We already know President Obama is a shrewd player. We saw his careful planning in the successful intervention in Libya. He displayed he knows how to place his forces wisely with the withdrawal from Iraq and draw down from Afghanistan scheduled for 2013.
What about Congressman Ron Paul (R-Tex.), Newt Gingrich, Rick Santorum or Mitt Romney?
“After placing your armies at the beginning of your turn, decide if you wish to attack at this time. The object of an attack is to capture a territory by defeating all the opposing armies already on it.”
Santorum has said he would like to do the opposite of President Obama and move troops back into Afghanistan in his crusade to leave the Taliban “neutered,” as quoted by The New York Times.
Gingrich would also like to move his troops into the region – all the while criticizing President Obama’s decision to draw down troops from the region, even though he admitted conflicts like Afghanistan are “not going to end well,” in a report by Politico.
For the next turn, it seems most of the players turn their attention to Iran in the Middle East, but not Syria, where hundreds have died in massacres orchestrated by President Bashar al-Assad.
“The battle is fought by a roll of the dice,” reads the instruction manual. “Study the board for a moment,” it instructs players. “Do you want to attack?”
Of course they do; in near unanimity (sans Congressman Paul), members of the Republican Party have expressed the deep desire to attack Iran.
While Romney’s believes sanctions should be used to deter the Islamic republic from obtaining nuclear weapons, he told The New York Times that if that does not work, “Of course you take military action.”
In his dissent quoted by The New York Times, the Texas congressman said, “The greatest danger is overreacting.
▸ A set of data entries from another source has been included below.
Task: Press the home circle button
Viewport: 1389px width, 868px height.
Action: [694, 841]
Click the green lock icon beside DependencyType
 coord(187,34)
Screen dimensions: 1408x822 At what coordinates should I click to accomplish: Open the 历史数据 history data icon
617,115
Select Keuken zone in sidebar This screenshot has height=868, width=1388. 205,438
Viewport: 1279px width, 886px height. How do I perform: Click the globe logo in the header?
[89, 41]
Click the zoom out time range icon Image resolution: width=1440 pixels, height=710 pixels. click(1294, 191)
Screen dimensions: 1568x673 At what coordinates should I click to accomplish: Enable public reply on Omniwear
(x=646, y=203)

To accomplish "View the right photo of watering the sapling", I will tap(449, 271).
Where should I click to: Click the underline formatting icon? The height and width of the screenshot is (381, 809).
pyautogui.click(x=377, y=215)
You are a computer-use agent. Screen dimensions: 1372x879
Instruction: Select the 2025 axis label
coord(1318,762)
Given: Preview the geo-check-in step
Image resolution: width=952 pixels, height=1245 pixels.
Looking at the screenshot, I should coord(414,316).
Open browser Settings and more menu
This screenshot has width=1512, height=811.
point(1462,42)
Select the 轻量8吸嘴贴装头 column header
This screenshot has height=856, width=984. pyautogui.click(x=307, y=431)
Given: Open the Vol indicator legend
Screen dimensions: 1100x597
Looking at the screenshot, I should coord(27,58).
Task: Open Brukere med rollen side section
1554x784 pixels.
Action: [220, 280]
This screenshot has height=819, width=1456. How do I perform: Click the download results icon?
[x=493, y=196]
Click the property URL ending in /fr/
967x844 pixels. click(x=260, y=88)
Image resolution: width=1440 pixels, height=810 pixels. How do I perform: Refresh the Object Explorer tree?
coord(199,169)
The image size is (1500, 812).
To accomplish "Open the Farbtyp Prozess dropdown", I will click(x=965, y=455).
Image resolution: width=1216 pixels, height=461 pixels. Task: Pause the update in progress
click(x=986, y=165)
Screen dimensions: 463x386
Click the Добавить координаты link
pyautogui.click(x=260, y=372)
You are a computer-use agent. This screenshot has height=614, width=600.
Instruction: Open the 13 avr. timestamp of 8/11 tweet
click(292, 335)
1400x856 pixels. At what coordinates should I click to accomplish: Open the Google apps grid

That’s how we got into that useless war in Iraq.”
He couldn’t have been more correct.
“If you choose not to attack, pass the dice to the player on your left. You may still fortify your position, if you wish.”
Congressman Paul has already said he will choose this option; it is more important for the country to protect the homeland than to maintain the empire that includes hundreds of military bases worldwide.
“No matter what you’ve done on your turn, you may, if you wish, end your turn by fortifying your position,” the instructions read as it reaffirms players they may take this “free move.”
“You are not required to win a battle or even to try an attack to do so.” With this option chosen every turn, it raises the concern with Rep. Paul’s belief the U.S. should withdraw from the international community – specifically the U.N. – the world will be without any American influence at all.
However, Congressman Paul’s position is much more salient than the rest of the members of the Republican Party, who seem to have no coherence in their positions on foreign affairs, only agreeing the Middle East should be a battleground.
President Obama seems to be the most adroit player on the board; under his auspices, Osama bin Laden was killed. His intervention into Libya was a contrast to his predecessor’s clumsy attempt to remove an autocrat.